- _WORK TO BE COMPLETED_:
Copy the rows below line for line, without changing anything.

## Start

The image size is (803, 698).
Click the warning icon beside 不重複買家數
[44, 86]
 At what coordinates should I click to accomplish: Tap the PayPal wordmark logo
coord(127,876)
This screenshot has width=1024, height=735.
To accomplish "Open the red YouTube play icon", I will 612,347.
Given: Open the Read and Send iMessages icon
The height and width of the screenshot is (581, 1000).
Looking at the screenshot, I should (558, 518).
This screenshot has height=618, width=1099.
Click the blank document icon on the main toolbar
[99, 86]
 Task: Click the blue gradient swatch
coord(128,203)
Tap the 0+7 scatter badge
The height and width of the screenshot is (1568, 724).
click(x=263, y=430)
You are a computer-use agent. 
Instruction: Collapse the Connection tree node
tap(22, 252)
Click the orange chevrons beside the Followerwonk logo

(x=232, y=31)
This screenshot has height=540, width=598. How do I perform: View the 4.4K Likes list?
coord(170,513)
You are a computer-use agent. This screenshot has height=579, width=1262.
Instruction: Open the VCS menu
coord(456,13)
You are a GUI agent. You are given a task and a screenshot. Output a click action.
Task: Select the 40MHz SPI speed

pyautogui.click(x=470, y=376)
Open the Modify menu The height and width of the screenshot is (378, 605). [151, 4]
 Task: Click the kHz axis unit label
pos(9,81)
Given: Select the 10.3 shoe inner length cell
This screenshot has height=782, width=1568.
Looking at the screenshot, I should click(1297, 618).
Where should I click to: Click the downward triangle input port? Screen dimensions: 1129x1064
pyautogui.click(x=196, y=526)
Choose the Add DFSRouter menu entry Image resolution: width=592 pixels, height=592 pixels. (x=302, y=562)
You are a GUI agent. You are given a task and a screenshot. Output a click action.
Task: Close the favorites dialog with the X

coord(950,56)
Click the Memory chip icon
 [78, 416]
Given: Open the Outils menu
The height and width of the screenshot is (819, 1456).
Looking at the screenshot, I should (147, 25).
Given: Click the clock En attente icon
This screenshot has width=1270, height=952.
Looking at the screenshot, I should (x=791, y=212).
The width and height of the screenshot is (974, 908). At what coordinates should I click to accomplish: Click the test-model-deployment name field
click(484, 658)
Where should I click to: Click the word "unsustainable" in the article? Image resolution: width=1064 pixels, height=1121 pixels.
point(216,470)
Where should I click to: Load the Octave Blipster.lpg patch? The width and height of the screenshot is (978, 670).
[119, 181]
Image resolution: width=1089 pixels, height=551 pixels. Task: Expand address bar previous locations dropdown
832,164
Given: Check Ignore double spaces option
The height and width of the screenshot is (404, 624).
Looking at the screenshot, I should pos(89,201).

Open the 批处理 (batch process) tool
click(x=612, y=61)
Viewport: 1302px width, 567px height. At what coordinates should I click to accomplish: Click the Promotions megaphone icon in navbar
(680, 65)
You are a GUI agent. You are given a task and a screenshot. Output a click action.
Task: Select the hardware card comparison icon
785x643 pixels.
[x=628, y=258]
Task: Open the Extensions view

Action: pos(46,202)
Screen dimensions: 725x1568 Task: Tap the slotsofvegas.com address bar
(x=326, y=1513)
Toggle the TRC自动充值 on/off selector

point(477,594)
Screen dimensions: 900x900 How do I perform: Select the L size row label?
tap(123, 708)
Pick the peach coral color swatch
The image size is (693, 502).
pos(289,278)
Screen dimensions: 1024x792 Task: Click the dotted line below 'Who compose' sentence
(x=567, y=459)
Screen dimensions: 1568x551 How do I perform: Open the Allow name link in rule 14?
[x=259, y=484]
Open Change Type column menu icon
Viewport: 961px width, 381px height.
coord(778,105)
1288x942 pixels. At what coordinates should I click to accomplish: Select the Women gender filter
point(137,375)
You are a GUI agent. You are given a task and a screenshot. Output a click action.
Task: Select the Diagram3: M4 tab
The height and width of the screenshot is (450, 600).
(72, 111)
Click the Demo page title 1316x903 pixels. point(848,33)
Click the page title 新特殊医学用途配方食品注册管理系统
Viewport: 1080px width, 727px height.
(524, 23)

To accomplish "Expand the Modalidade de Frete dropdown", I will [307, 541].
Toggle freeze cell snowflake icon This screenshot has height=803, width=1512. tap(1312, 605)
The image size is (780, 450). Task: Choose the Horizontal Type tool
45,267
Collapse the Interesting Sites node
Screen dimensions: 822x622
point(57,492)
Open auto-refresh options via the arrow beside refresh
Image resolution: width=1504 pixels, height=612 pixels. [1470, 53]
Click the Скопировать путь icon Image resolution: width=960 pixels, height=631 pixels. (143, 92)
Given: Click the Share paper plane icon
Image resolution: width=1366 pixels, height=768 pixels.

## End

- _RESULT OF THE EXERCISE_:
The image size is (803, 698).
Click the warning icon beside 不重複買家數
[44, 86]
 At what coordinates should I click to accomplish: Tap the PayPal wordmark logo
coord(127,876)
This screenshot has width=1024, height=735.
To accomplish "Open the red YouTube play icon", I will 612,347.
Given: Open the Read and Send iMessages icon
The height and width of the screenshot is (581, 1000).
Looking at the screenshot, I should (558, 518).
This screenshot has height=618, width=1099.
Click the blank document icon on the main toolbar
[99, 86]
 Task: Click the blue gradient swatch
coord(128,203)
Tap the 0+7 scatter badge
The height and width of the screenshot is (1568, 724).
click(x=263, y=430)
You are a computer-use agent. 
Instruction: Collapse the Connection tree node
tap(22, 252)
Click the orange chevrons beside the Followerwonk logo

(x=232, y=31)
This screenshot has height=540, width=598. How do I perform: View the 4.4K Likes list?
coord(170,513)
You are a computer-use agent. This screenshot has height=579, width=1262.
Instruction: Open the VCS menu
coord(456,13)
You are a GUI agent. You are given a task and a screenshot. Output a click action.
Task: Select the 40MHz SPI speed

pyautogui.click(x=470, y=376)
Open the Modify menu The height and width of the screenshot is (378, 605). [151, 4]
 Task: Click the kHz axis unit label
pos(9,81)
Given: Select the 10.3 shoe inner length cell
This screenshot has height=782, width=1568.
Looking at the screenshot, I should click(1297, 618).
Where should I click to: Click the downward triangle input port? Screen dimensions: 1129x1064
pyautogui.click(x=196, y=526)
Choose the Add DFSRouter menu entry Image resolution: width=592 pixels, height=592 pixels. (x=302, y=562)
You are a GUI agent. You are given a task and a screenshot. Output a click action.
Task: Close the favorites dialog with the X

coord(950,56)
Click the Memory chip icon
 [78, 416]
Given: Open the Outils menu
The height and width of the screenshot is (819, 1456).
Looking at the screenshot, I should (147, 25).
Given: Click the clock En attente icon
This screenshot has width=1270, height=952.
Looking at the screenshot, I should (x=791, y=212).
The width and height of the screenshot is (974, 908). At what coordinates should I click to accomplish: Click the test-model-deployment name field
click(484, 658)
Where should I click to: Click the word "unsustainable" in the article? Image resolution: width=1064 pixels, height=1121 pixels.
point(216,470)
Where should I click to: Load the Octave Blipster.lpg patch? The width and height of the screenshot is (978, 670).
[119, 181]
Image resolution: width=1089 pixels, height=551 pixels. Task: Expand address bar previous locations dropdown
832,164
Given: Check Ignore double spaces option
The height and width of the screenshot is (404, 624).
Looking at the screenshot, I should pos(89,201).

Open the 批处理 (batch process) tool
click(x=612, y=61)
Viewport: 1302px width, 567px height. At what coordinates should I click to accomplish: Click the Promotions megaphone icon in navbar
(680, 65)
You are a GUI agent. You are given a task and a screenshot. Output a click action.
Task: Select the hardware card comparison icon
785x643 pixels.
[x=628, y=258]
Task: Open the Extensions view

Action: pos(46,202)
Screen dimensions: 725x1568 Task: Tap the slotsofvegas.com address bar
(x=326, y=1513)
Toggle the TRC自动充值 on/off selector

point(477,594)
Screen dimensions: 900x900 How do I perform: Select the L size row label?
tap(123, 708)
Pick the peach coral color swatch
The image size is (693, 502).
pos(289,278)
Screen dimensions: 1024x792 Task: Click the dotted line below 'Who compose' sentence
(x=567, y=459)
Screen dimensions: 1568x551 How do I perform: Open the Allow name link in rule 14?
[x=259, y=484]
Open Change Type column menu icon
Viewport: 961px width, 381px height.
coord(778,105)
1288x942 pixels. At what coordinates should I click to accomplish: Select the Women gender filter
point(137,375)
You are a GUI agent. You are given a task and a screenshot. Output a click action.
Task: Select the Diagram3: M4 tab
The height and width of the screenshot is (450, 600).
(72, 111)
Click the Demo page title 1316x903 pixels. point(848,33)
Click the page title 新特殊医学用途配方食品注册管理系统
Viewport: 1080px width, 727px height.
(524, 23)

To accomplish "Expand the Modalidade de Frete dropdown", I will [307, 541].
Toggle freeze cell snowflake icon This screenshot has height=803, width=1512. tap(1312, 605)
The image size is (780, 450). Task: Choose the Horizontal Type tool
45,267
Collapse the Interesting Sites node
Screen dimensions: 822x622
point(57,492)
Open auto-refresh options via the arrow beside refresh
Image resolution: width=1504 pixels, height=612 pixels. [1470, 53]
Click the Скопировать путь icon Image resolution: width=960 pixels, height=631 pixels. (143, 92)
Given: Click the Share paper plane icon
Image resolution: width=1366 pixels, height=768 pixels.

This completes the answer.